Joris Janssen Rapalje

(Early settler of New York / Manhattan)
Joris Rapelje and Catalina Trico were married 21 January 1624, at the
Walloon Church of Amsterdam. Rapelje, an illiterate 19-year-old textile worker
whose origin was noted in the registry as ‘Valencenne’ (Valenciennes, Spanish Netherlands), and his 18-year-bride, had no family present to witness the
ceremony. Four days later, on 25 January, the couple departed from Amsterdam,
bound for North America. They were traveling aboard the first ships to bring
immigrants and workers to New Netherland.
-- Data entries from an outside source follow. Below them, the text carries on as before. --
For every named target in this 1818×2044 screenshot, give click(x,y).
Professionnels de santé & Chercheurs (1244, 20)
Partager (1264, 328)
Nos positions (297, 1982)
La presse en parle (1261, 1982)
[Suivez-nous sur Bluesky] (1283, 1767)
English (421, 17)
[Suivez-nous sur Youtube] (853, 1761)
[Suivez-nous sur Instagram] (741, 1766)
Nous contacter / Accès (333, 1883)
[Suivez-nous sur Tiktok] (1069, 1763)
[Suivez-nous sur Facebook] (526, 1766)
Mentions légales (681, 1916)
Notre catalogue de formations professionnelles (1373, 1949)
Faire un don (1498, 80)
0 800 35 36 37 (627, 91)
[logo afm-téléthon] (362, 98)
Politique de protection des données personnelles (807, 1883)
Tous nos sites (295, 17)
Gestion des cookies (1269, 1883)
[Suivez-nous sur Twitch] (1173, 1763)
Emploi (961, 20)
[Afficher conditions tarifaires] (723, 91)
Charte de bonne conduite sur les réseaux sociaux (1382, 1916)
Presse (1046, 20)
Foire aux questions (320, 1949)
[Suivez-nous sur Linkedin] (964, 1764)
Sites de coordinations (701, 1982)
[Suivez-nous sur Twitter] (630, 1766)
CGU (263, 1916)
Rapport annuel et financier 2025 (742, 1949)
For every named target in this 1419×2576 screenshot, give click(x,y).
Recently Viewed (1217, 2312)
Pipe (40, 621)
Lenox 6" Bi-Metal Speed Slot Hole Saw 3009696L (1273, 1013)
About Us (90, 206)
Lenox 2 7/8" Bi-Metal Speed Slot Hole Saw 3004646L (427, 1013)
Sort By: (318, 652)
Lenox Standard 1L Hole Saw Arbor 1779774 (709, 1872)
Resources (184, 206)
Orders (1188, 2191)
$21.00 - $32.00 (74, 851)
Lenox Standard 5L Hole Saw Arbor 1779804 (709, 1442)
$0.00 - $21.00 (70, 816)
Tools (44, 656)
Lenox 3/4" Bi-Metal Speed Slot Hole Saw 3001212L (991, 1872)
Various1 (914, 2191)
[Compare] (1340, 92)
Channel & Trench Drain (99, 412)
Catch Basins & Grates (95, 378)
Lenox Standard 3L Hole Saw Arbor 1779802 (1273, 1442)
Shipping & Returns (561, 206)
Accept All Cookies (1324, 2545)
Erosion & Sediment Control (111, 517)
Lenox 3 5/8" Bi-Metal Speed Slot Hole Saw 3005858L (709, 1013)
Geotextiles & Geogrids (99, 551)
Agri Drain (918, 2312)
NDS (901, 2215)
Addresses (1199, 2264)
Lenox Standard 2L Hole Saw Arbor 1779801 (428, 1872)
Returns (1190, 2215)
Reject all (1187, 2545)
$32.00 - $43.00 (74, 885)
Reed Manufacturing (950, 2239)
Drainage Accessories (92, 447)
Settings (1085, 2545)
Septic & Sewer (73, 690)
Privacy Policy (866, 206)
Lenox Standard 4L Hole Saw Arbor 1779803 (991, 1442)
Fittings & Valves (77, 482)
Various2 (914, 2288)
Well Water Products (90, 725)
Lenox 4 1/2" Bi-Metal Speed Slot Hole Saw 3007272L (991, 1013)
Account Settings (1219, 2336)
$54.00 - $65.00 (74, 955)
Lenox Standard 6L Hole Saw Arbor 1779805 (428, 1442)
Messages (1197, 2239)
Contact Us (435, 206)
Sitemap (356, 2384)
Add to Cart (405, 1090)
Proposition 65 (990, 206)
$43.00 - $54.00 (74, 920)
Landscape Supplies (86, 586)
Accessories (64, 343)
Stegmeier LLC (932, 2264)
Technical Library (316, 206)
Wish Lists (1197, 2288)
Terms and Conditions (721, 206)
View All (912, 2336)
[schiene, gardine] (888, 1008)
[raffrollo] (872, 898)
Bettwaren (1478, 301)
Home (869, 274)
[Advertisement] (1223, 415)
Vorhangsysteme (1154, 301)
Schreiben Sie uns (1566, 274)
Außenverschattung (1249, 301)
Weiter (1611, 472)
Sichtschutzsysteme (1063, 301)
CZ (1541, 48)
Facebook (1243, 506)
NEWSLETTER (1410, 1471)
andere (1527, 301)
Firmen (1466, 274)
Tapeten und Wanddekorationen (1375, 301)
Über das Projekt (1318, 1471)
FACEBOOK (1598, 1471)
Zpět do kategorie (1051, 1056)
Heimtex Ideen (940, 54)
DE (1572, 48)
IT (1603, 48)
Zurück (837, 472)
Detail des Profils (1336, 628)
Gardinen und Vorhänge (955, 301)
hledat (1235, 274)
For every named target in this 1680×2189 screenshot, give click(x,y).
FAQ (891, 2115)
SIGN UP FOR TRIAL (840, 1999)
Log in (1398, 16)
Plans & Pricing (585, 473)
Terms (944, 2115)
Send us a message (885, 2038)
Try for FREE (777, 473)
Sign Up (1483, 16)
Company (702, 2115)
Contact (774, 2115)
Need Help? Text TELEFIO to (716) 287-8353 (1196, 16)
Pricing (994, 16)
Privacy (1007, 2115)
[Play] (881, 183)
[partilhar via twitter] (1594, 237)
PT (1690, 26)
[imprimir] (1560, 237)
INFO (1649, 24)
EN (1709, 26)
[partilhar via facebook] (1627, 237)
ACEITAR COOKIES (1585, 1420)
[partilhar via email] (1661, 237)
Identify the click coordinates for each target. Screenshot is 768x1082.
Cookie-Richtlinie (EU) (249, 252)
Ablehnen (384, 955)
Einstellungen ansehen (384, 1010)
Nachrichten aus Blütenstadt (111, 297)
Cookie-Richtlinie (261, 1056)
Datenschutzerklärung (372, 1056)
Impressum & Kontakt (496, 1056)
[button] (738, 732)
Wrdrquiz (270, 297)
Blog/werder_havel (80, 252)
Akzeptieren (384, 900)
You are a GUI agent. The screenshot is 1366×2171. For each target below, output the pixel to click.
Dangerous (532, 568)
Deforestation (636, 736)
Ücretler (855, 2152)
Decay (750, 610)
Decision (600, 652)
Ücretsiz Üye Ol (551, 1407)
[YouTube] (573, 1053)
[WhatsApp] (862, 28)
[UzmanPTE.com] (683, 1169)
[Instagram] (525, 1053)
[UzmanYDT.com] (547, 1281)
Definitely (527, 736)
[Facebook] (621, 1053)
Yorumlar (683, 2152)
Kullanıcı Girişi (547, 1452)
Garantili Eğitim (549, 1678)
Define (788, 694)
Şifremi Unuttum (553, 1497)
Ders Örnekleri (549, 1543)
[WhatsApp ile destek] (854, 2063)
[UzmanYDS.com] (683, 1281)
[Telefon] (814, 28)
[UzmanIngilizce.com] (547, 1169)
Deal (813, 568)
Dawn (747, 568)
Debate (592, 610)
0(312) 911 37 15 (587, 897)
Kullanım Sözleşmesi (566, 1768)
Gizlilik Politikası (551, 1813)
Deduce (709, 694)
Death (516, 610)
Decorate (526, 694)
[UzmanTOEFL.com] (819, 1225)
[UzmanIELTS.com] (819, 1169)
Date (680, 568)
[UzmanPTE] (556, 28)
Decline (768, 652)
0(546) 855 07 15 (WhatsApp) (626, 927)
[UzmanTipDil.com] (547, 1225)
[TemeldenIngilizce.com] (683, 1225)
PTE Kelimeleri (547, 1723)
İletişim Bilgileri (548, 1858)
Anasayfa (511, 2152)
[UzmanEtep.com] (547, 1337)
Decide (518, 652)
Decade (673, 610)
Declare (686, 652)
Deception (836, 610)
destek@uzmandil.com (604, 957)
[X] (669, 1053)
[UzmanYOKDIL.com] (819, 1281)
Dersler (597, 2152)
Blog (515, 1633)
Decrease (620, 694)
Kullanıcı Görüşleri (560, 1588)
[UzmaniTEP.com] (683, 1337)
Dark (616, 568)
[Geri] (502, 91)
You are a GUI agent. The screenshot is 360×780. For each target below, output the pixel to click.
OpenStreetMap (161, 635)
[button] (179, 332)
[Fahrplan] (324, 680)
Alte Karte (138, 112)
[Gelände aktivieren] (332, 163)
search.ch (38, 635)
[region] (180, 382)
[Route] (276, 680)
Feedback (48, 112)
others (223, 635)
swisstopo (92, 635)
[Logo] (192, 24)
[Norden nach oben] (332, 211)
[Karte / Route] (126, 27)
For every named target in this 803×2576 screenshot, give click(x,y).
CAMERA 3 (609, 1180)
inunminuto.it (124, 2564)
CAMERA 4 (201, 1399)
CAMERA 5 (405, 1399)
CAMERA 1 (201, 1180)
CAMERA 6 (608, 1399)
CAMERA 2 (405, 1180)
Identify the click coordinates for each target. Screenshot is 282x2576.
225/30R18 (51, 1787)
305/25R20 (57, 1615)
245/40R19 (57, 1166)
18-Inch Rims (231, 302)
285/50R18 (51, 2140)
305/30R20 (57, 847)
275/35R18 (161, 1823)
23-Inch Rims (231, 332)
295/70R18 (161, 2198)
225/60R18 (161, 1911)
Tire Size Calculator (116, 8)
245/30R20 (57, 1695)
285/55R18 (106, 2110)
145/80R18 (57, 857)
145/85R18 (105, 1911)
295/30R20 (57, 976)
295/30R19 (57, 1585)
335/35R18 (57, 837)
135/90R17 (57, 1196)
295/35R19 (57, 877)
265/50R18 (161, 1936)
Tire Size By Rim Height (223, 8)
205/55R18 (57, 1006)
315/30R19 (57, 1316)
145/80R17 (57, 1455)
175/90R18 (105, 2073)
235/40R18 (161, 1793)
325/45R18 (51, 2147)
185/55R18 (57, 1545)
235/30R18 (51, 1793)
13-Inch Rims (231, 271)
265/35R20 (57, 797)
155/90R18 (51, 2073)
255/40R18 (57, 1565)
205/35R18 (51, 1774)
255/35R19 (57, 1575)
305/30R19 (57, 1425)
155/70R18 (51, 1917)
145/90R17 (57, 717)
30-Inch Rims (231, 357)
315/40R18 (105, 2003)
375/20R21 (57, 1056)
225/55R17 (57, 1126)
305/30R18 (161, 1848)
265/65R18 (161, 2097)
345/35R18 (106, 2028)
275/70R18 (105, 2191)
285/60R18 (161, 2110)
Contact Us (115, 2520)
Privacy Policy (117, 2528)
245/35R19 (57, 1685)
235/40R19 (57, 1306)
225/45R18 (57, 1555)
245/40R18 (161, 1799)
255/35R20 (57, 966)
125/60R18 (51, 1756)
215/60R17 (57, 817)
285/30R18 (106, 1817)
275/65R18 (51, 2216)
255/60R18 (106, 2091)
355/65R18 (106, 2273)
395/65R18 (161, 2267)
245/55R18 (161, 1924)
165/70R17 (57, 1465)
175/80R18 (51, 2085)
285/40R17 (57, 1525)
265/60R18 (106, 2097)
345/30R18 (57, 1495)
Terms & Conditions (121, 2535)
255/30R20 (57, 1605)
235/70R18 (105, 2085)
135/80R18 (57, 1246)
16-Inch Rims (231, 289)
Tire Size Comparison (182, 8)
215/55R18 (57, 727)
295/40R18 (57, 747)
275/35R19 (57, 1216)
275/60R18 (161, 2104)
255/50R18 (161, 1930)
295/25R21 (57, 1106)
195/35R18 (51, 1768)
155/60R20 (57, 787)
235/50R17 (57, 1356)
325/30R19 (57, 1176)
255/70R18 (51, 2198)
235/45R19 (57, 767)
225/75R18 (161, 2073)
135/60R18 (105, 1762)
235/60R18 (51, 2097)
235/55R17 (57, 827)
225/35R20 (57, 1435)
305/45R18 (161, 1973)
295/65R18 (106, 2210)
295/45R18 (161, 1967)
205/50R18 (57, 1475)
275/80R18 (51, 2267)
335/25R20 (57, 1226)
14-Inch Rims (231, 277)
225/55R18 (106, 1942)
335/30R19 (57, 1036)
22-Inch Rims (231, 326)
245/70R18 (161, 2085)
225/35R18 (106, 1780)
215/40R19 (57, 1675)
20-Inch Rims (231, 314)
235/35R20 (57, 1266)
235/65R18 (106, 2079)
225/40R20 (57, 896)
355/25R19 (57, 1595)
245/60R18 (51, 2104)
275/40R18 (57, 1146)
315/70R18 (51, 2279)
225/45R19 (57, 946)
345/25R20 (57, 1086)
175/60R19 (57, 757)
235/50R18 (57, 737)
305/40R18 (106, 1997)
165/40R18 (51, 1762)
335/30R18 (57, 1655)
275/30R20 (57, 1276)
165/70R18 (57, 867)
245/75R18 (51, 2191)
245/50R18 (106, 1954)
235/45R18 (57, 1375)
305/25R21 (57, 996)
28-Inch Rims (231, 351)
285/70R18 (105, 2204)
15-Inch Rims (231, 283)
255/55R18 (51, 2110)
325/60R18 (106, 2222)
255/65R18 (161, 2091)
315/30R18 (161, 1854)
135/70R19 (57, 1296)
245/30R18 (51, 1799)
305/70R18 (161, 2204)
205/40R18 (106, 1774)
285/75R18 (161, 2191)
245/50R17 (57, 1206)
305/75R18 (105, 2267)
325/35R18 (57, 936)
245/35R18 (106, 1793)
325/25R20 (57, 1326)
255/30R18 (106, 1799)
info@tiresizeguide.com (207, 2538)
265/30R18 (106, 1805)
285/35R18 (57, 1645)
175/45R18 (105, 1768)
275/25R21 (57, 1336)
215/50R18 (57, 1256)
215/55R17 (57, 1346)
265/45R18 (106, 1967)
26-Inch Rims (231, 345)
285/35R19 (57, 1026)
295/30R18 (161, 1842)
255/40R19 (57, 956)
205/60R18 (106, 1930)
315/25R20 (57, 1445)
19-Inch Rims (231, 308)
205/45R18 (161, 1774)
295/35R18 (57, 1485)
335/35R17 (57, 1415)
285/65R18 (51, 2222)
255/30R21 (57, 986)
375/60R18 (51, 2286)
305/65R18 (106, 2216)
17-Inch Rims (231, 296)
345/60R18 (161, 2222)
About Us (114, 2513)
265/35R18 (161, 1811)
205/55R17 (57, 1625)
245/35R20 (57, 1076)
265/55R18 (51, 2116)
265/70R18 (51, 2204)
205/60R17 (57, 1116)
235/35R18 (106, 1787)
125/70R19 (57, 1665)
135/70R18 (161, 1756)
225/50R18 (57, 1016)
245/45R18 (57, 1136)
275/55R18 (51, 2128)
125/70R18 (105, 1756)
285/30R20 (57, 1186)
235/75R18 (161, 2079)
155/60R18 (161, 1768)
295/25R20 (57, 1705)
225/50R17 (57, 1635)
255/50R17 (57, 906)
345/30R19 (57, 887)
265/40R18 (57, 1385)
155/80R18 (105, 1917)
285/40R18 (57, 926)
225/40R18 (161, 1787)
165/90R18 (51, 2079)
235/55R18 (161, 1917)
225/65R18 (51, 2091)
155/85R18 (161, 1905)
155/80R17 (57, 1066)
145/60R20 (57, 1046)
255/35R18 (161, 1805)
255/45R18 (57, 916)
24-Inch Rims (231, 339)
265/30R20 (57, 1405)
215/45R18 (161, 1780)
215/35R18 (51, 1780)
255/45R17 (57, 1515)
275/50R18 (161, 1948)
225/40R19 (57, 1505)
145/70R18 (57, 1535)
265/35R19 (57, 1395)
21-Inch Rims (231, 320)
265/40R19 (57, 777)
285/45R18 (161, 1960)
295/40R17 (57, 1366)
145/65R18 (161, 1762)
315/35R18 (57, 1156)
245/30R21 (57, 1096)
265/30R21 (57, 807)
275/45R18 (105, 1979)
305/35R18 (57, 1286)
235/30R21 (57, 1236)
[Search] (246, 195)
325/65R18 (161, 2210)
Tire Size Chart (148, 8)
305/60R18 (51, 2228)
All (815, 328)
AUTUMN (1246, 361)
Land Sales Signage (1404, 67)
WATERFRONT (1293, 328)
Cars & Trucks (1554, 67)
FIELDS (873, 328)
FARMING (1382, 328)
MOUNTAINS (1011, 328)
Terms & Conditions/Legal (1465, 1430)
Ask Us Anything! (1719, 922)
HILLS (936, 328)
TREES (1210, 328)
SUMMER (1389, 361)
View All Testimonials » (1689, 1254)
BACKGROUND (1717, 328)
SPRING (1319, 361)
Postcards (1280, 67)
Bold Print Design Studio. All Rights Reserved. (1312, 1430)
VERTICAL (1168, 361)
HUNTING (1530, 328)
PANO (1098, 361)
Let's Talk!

The Rapalje family were first employed at Fort Orange, in what would eventually
become Albany, New York. Fort Orange was being erected by the Dutch West India Company as a trading post on the west bank of the Hudson River. It became
the company’s official outpost in the upper Hudson Valley. The families aboard
these ships were principally Walloons, French-speaking residents of Valenciennes
, Roubaix, Hainaut and related sites, now in Belgium’s province of Wallonia and
France’s region of Nord-Pas-de-Calais, but then part of the SpanishNetherlands.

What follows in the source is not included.